* PASSAGE TO READ
= Beginning of Section =
Noting the audaciousness of a nickname comparing him to the greatest basketball player of all time and his childhood hero, Goodman adds with a laugh, “Hopefully one day I’ll get a chance to meet Michael Jordan and apologize.”

National Jewish Sports Hall of Fame 2011 Inductees

Posted by admin On January - 22 - 2011 2 COMMENTS

via BallinEurope.com

America’s National Jewish Sports Hall of Fame has announced its inductees for 2011, well representing basketball with an NBA executive, a college notable and one of the most significant figures ever in Maccabi Tel Aviv history.

In the spirit of “last shall be first,” BallinEurope first congratulates Talbot “Tal” Brody. After his senior, All-America year with University of Illinois in 1964-65, Brody was chosen by the Baltimore Bullets as the no. 12 overall pick in the ‘65 NBA draft – but he forewent the opportunity to play ball in the big league, instead preferring to finish a graduate degree (imagine that happening today).

For the 1966-67 season, Brody began his career with Maccabi; the team immediately ascended to the European Champions Cup final four round with Brody starting at no. 2. Military commitments returned Brody to the ‘States for a couple of years and the SG played with the fifth-placing Team USA at the 1970 FIBA World Championship.

Returning to Israel for good for the 1970-71 season, Brody was soon made immortal in Israel sports history by guiding Tel Aviv to the European Champions Cup in 1977, part of the franchise’s first triple-crown season and the country’s first major sports championship. His post-game comments preserved a spot in history proper when he declared, in the face of certain geopolitical pressure from the Soviet Union throughout the competition with specific reference to Israel, the Cup victory to signify that “We are on the map, and we are staying on the map – not only in sports but in everything.”

In fact, here it is in what at least one source informs is “heavily American-accented Hebrew”:

Then-Prime Minister Yitzhak Rabin personally thanked Brody for the championship and the sound bite, which has become part of Israeli discourse (not to mention political rhetoric and advertising). Brody would become the first athlete ever to be awarded the Israel Prize in 1979 and he retired from basketball in 1980, having guided Maccabi to the Ligat HaAl title every season in which he played. (Some things never change, eh?) He is today a member of the Israeli Sports Hall of Fame.
= End of Section =
* DATA SHOWN
= Beginning of Section =
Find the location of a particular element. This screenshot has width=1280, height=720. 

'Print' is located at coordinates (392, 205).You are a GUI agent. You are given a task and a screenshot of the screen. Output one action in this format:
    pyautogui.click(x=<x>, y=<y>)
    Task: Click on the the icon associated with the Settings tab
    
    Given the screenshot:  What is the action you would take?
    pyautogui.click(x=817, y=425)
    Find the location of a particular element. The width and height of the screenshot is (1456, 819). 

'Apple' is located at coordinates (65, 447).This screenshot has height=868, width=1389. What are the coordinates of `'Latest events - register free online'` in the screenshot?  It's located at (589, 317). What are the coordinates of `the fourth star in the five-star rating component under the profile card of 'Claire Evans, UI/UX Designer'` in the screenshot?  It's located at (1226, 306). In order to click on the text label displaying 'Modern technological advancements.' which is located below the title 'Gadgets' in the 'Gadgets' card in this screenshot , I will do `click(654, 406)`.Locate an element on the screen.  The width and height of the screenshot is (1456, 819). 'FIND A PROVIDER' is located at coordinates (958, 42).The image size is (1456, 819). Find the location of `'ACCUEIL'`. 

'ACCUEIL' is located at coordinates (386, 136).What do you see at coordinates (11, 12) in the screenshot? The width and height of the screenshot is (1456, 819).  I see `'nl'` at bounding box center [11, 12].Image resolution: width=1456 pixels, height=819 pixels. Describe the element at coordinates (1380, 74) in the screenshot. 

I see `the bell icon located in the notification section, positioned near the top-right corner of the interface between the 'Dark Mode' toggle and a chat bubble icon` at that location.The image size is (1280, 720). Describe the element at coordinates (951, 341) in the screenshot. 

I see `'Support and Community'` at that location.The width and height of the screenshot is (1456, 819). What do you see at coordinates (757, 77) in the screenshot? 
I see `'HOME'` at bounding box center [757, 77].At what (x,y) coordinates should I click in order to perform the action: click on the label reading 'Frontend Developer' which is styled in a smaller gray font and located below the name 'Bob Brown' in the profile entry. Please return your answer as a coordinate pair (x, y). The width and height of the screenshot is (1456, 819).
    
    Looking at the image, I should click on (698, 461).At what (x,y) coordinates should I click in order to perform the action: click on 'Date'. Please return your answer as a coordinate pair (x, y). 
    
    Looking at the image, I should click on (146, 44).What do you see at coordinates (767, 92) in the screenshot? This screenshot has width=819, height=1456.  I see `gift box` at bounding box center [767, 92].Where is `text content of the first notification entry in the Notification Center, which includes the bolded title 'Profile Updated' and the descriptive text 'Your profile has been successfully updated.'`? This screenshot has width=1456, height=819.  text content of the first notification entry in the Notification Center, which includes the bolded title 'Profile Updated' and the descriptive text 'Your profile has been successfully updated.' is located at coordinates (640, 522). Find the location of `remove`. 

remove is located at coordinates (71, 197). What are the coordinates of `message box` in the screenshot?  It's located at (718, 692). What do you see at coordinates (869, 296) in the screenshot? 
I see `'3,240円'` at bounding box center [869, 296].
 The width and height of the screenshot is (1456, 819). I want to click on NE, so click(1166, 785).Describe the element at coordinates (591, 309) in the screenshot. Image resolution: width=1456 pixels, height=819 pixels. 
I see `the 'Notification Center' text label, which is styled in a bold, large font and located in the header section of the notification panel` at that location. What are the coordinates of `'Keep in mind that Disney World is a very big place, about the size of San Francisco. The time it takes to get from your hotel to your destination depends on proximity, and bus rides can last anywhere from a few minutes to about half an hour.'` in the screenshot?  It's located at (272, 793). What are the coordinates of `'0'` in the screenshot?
= End of Section =
* ASSIGNMENT A
Print the article on the 2011 Hall of Fame inductees from "National Jewish Sports Hall of Fame 2011" to "Tel Aviv history.".
* ASSIGNMENT B
In the article on the 2011 Hall of Fame inductees, which team chose Tal Brody in the 1965 NBA draft?
* ASSIGNMENT C
Pick up the article on the 2011 Hall of Fame inductees from its last sentence and continue it.

* EXPECTED OUTPUT A
National Jewish Sports Hall of Fame 2011 Inductees

Posted by admin On January - 22 - 2011 2 COMMENTS

via BallinEurope.com

America’s National Jewish Sports Hall of Fame has announced its inductees for 2011, well representing basketball with an NBA executive, a college notable and one of the most significant figures ever in Maccabi Tel Aviv history.

* EXPECTED OUTPUT B
The Baltimore Bullets

* EXPECTED OUTPUT C
Since then, Brody has remained on the international basketball scene. In his early days out of playing, he acted as assistant coach and TV color commentator; today he is involved with a number of charities including Migdahl Ohr, for which Brody helped organize the recent NBA preseason games pitting Maccabi against the New York Knicks.

Seven others will join Brody in the National Jewish Sports Hall’s class of 2011, but honors to basketball’s two other representatives will be posthumous.

The Hall has called for Abe Pollin, longtime owner of the Baltimore/Washington Bullets/Wizards over 45 years taking him through a swathe of basketball history running from Earl “The Pearl” Monroe and Wes Unseld through to Michael Jordan – plus one NBA championship, in 1977-78.

Alan Seiden is known as the All-American who led the St. John’s Redmen to win the NIT championship in 1959, back when that tournament was a bit more high-prestige than the competition that languishes in the shadows of March Madness. Even more notable might be Peter Vecsey’s claim about Seiden, namely that he invented a certain expression now common in hoops parlance.

Claimed Vecsey in the New York Post in 2004, “On each and every ‘ground’ raid to the basket, Seidman would infuriate opponents by shouting ‘And One!’ regardless of whether he was actually fouled. Ask anybody who ever played against him … it was his sardonic signature saying.”

Some 48 inductees in the National Jewish Sports Hall of Fame are from the basketball world, including Red Auerbach, Larry Brown, Red Holzman, Dolph Schayes, and original Harlem Globetrotters owner/general manager Abe Saperstein. Also Tony Kornheiser.

Induction ceremonies into the National Jewish Sports Hall of Fame will take place on March 27.